Stochastic gravitational wave background from the collisions of dark matter halos

TL;DR

This paper models the gravitational wave background generated by dark matter halo collisions, calculating the contribution across cosmic history and finding it to be currently undetectable with existing instruments.

Contribution

It introduces a comprehensive calculation of the stochastic gravitational wave background from dark matter halo collisions, combining theoretical and simulation data for the first time.

Findings

The gravitational wave signal from a single halo collision is calculated.

The collective background spectrum is derived by integrating over cosmic history.
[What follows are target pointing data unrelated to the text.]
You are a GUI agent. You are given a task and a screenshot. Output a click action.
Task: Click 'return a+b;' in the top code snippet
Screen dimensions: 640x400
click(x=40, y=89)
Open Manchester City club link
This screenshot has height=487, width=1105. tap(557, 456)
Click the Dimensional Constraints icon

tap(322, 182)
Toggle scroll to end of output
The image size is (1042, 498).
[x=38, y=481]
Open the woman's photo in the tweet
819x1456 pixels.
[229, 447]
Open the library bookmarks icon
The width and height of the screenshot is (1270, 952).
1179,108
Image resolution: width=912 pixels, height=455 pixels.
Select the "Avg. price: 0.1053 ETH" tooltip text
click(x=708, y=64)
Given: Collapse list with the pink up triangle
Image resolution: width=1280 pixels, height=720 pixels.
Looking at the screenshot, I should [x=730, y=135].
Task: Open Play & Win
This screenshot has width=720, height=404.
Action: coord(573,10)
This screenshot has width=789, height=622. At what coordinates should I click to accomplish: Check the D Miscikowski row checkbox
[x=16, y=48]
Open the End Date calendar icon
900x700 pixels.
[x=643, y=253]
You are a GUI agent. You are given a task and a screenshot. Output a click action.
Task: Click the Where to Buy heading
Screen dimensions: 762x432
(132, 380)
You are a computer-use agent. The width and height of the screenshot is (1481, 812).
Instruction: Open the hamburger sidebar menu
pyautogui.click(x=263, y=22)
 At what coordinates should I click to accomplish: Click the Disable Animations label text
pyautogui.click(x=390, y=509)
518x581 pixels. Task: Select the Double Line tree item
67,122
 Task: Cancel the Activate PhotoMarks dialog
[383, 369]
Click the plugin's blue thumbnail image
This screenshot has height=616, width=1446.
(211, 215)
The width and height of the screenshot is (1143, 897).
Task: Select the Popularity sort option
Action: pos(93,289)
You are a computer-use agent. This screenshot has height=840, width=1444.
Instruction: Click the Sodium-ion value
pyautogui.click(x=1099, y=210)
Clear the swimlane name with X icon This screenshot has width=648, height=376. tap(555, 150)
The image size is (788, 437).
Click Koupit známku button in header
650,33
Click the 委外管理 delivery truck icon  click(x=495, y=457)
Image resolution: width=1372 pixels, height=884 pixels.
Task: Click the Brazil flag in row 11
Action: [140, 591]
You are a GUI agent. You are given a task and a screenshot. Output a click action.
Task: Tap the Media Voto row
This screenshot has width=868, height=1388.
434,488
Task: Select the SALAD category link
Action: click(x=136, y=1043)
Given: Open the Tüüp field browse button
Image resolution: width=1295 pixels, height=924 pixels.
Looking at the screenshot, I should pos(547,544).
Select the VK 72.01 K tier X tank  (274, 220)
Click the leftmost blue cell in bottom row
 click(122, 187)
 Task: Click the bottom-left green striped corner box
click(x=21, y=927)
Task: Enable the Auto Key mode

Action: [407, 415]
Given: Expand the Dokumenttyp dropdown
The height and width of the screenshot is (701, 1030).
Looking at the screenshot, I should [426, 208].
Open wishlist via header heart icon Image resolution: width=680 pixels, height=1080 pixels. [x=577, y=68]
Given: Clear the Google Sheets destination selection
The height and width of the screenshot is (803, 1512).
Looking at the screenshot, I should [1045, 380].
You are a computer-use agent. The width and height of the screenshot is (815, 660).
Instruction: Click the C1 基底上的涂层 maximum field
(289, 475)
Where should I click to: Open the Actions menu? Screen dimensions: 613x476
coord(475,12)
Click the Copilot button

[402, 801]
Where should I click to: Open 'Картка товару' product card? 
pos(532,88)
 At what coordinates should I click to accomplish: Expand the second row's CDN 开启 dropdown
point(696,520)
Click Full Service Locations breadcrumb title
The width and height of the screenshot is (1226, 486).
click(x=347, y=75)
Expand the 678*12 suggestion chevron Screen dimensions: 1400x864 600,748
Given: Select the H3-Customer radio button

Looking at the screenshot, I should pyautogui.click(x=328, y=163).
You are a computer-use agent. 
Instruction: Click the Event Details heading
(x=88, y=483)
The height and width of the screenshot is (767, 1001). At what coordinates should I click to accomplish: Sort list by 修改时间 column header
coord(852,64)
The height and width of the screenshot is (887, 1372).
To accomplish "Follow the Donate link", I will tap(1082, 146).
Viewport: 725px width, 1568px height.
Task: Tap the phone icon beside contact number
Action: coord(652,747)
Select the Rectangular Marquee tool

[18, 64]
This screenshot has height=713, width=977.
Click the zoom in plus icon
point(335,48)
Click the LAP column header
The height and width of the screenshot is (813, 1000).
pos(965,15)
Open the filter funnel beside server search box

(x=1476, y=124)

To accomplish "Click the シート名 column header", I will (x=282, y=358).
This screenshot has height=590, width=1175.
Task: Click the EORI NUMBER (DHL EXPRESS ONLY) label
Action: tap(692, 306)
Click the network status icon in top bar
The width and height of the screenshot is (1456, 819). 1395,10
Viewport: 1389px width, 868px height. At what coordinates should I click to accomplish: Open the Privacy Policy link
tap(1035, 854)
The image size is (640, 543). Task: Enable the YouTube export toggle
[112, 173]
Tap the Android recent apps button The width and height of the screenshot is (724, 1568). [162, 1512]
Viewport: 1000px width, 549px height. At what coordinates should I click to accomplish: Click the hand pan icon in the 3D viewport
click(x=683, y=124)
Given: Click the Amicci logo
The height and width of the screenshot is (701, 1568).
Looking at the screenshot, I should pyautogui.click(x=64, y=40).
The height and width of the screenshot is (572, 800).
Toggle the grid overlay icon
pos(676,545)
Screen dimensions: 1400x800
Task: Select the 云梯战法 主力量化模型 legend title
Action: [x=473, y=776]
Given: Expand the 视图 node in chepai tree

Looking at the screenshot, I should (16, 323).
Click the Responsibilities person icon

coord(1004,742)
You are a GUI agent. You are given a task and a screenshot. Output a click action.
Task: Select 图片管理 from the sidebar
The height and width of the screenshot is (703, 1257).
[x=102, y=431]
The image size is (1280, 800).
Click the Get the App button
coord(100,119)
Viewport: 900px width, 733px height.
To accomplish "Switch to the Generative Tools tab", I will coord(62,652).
The predicted signal is too weak for current detection capabilities.

Abstract

We investigate the effect of the dark matter (DM) halos collisions, namely collisions of galaxies and galaxy clusters, through gravitational bremsstrahlung, on the stochastic gravitational wave background. We first calculate the gravitational wave signal of a single collision event, assuming point masses and linear perturbation theory. Then we proceed to the calculation of the energy spectrum of the collective effect of all dark matter collisions in the Universe. Concerning the DM halo collision rate, we show that it is given by the product of the number density of DM halos, which is calculated by the extended Press-Schechter (EPS) theory, with the collision rate of a single DM halo, which is given by simulation results, with a function of the linear growth rate of matter density through cosmological evolution. Hence, integrating over all mass and distance ranges, we finally extract the spectrum of the stochastic gravitational wave background created by DM halos collisions. As we show, the resulting contribution to the stochastic gravitational wave background is of the order of $h_{c} \approx 10^{-29}$ in the band of $f \approx 10^{-15} Hz$. However, in very low frequency band, it is larger. With current observational sensitivity it cannot be detected.